Download: Paper (PDF)

Date: 26 Feb 2017

Document Type: Reports

Additional Documents: Slides

Associated Event: NDSS Symposium 2017


Mobile devices, such as smartphones and tablets, frequently store confidential data, yet implementing a secure device unlock functionality is non-trivial due to restricted input methods. Graphical knowledge-based schemes have been widely used on smartphones and are generally well adapted to the touchscreen interface on small screens. Recently, graphical password schemes based on emoji have been proposed. They offer potential benefits due to the familiarity of users with emoji and the ease of expressing memorable stories. However, it is well-known from other graphical schemes that user-selected authentication secrets can substantially limit the resulting entropy of the authentication secret. In this work, we study the entropy of user-selected secrets for one exemplary instantiation of emoji-based authentication.We analyzed an implementation using 20 emoji displayed in random order on a grid, where a user selects passcodes of length 4 without further restrictions.
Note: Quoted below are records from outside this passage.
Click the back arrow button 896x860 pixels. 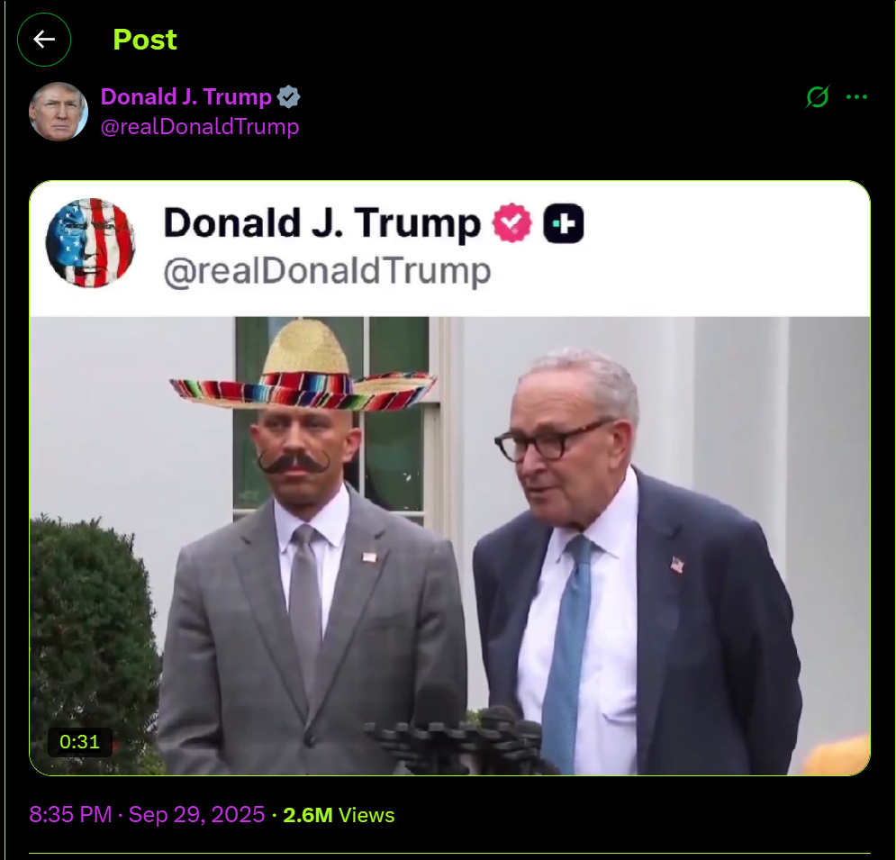44,40
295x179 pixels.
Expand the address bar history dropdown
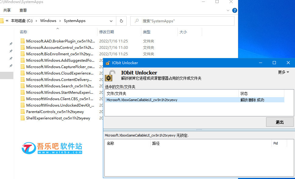[111, 21]
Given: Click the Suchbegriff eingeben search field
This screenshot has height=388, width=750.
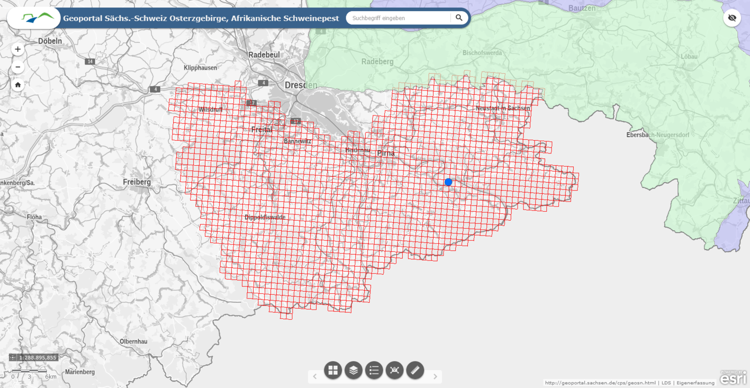Looking at the screenshot, I should (x=400, y=18).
We conducted an online user study with 795 participants, using the collected passcodes to determine the resistance to guessing based on several guessing strategies, thus estimating the selection bias. We evaluated Markov model-based guessing strategies based on the selected sequence of emoji, on its position in the grid, and combined models taking into account both features. While we find selection bias based on both the emoji as well as the position, the measured bias is lower than for similar schemes. Depending on the model, we can recover up to 7% at 100 guessing attempts, and up to 11% of the passcodes at 1 000 guessing attempts. (For comparison, previous work on the graphical Android Unlock pattern scheme (CCS 2013) recovered around 18% at 100 and 50% at 1 000 guessing attempts, despite a theoretical keyspace of more than double the size for the Android scheme.) These results demonstrate some potential for a usable and relatively secure scheme and show that the size of the theoretical keyspace is a bad predictor for the realistic guessability of passcodes.